The basic working (High level view)

  1. The program first determines the set of all possible values that can be entered into every blank square in the puzzle board. The possibility set is determined by iterating through the row, column and the 3x3 block, and eliminating the set of numbers already present. The possibility-set is stored as a bit-filed value for each square.
  2. Every blank square with a single possibility gets the number entered into it.
  3. The algorithm is repeated from the first step again, until there isn't a square with just one possibility. If there aren't any blank squares left, the current board's state is returned as the result.
  4. It chooses a blank square and enters a value into it. The process of choosing the blank square, out of all the available blank squares is guided by an analysis algorithm. The value entered into this blank square is chosen from all the possible values that can be entered into the square.
  5. A recursive call to this function is initiated with a clone of the current board's state. Note that the current board state now contains the modification done to it at the 4th step (entering one of the possible values).
  6. Steps 4 and 5 are carried over until all the possible values in each of the available blank squares are tested with, or until the puzzle gets solved.

Though this algorithm may seem to provide an alarmingly bad worse-time complexity, this algorithm almost never hits the worse time complexity regardless of the (legal) puzzle entered.

List of types defined and used throughout the program :

I. BoardGrid

typedef int BoardGrid[9][9];

Boardgrid type represents the puzzle board, encoded with the following convention:

  1. The signed integer values from 1 to 9 represent the numbers 1 to 9 in the Sudoku puzzle board.
  2. The value zero signifies a blank-box in the Sudoku puzzle board.
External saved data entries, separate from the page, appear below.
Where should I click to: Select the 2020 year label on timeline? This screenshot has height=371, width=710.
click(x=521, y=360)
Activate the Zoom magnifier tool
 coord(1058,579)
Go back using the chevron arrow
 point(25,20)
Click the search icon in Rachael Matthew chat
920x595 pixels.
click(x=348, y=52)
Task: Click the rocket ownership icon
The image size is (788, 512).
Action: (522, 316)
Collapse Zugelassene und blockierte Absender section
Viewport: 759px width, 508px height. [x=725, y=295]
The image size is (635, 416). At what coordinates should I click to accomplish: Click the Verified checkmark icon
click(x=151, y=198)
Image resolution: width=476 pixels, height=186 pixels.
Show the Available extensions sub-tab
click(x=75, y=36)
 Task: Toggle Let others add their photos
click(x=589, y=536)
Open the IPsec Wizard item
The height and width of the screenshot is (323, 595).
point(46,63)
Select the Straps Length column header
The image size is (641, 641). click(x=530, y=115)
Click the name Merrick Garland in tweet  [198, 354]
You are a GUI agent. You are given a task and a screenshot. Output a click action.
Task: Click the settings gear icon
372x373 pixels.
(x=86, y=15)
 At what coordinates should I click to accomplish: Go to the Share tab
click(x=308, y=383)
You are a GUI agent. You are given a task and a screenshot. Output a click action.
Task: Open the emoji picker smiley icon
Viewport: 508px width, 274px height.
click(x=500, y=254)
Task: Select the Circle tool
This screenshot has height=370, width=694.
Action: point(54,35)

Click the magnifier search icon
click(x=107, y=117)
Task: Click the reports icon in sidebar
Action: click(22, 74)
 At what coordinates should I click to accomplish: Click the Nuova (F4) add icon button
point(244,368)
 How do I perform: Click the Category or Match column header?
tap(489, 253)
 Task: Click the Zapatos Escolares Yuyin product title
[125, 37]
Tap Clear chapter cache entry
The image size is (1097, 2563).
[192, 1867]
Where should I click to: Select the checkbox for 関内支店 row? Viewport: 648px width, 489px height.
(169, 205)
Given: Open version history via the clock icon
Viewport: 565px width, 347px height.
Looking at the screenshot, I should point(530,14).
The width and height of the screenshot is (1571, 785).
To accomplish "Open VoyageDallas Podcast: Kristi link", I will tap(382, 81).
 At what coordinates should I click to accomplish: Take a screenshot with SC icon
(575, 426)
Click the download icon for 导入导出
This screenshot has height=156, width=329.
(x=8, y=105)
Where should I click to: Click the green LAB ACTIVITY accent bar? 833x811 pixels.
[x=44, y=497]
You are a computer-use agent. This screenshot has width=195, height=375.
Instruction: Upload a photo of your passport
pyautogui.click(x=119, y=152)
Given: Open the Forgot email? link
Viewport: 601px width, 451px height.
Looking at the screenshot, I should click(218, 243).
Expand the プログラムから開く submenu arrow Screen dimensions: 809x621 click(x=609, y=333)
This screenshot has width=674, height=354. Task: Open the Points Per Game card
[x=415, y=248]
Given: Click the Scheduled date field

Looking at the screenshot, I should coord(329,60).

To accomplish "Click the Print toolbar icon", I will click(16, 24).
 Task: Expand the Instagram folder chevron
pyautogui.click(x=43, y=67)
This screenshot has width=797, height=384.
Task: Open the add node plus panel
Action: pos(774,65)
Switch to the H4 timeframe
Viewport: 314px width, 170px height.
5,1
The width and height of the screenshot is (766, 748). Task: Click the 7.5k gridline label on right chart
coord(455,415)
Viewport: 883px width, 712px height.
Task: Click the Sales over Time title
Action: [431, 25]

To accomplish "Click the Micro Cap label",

Therefore, this representation is the one that gets acquired from the user as a user-input.


II. PossibilitySet

typedef int possibilitySet[9][9];

possibilitySet type represents the set of all values that can/can't be filled in a square. This type is specifically defined for storing bit-fields for representing a set of values. This follows the following convention:

  1. The value 0x0 represents a null-set.
  2. The values starting from 0x1 << 0 to 0x1 << 9 represent the values 1 to 9 in the Sudoku board. For example, the bit-field value (0x1 << 5) | (0x1 << 7) represents the set of numbers: {5,7}. Therefore, unlike BoardGrid this stores multiple numbers in an integer field.
  3. An object of this type is used for holding the possible list of values that can be inserted into a particular square.

The following defines bit-field values associated with each symbol accepted by the sudoku board puzzle:

enum POSSIB
    {
        // represents the values from 1 to 9
        // Here POS represents possibilities. 
        POS1 = 0x1,
        POS2 = 0x1<<1,
        POS3 = 0x1<<2,
        POS4 = 0x1<<3,
        POS5 = 0x1<<4,
        POS6 = 0x1<<5,
        POS7 = 0x1<<6,
        POS8 = 0x1<<7,
        POS9 = 0x1<<8,

        /// represents the set of all values.
        POS_ALL = POS1 | POS2 | POS3 | POS4 |
                  POS5 | POS6 | POS7 | POS8 |
                  POS9
};

III. InversePossibility

 typedef float InversePossibility[9][9];

This Sudoku puzzle solving algorithm follows a brute-force approach mixed with rule-based approach. To further improve performance, an extra analysis step is added, to determine which squares to be prioritized while choosing it to be filled. The priority value is inversely dependent on the number of possible values that can be filled into a particular square.

This InversePossibility value is used in computing the priority weight value of each of the blank square that is to be filled. This priority weight value helps in ordering which squares must be filled first.


IV. PriorityUnit:

struct PriorityUnit{ /// this is a structure that shows the location of the cell
                   /// along with it's priority.
     float PriorityValue;
     int x; int y; // represents the location of the element
};

This holds the priority value of each square in the puzzle board. This is used during the evaluation process, where each instance is sorted based on the PriorityValue. A detailed explanation will be provided in the later sections.


V. WeightQueue

class Compare{
public:
     bool operator () (PriorityUnit a, PriorityUnit b);
};

typedef std::priority_queue<PriorityUnit, std::deque<PriorityUnit>, Compare> WeightQueue;

This serves as the container containing the PriorityUnit.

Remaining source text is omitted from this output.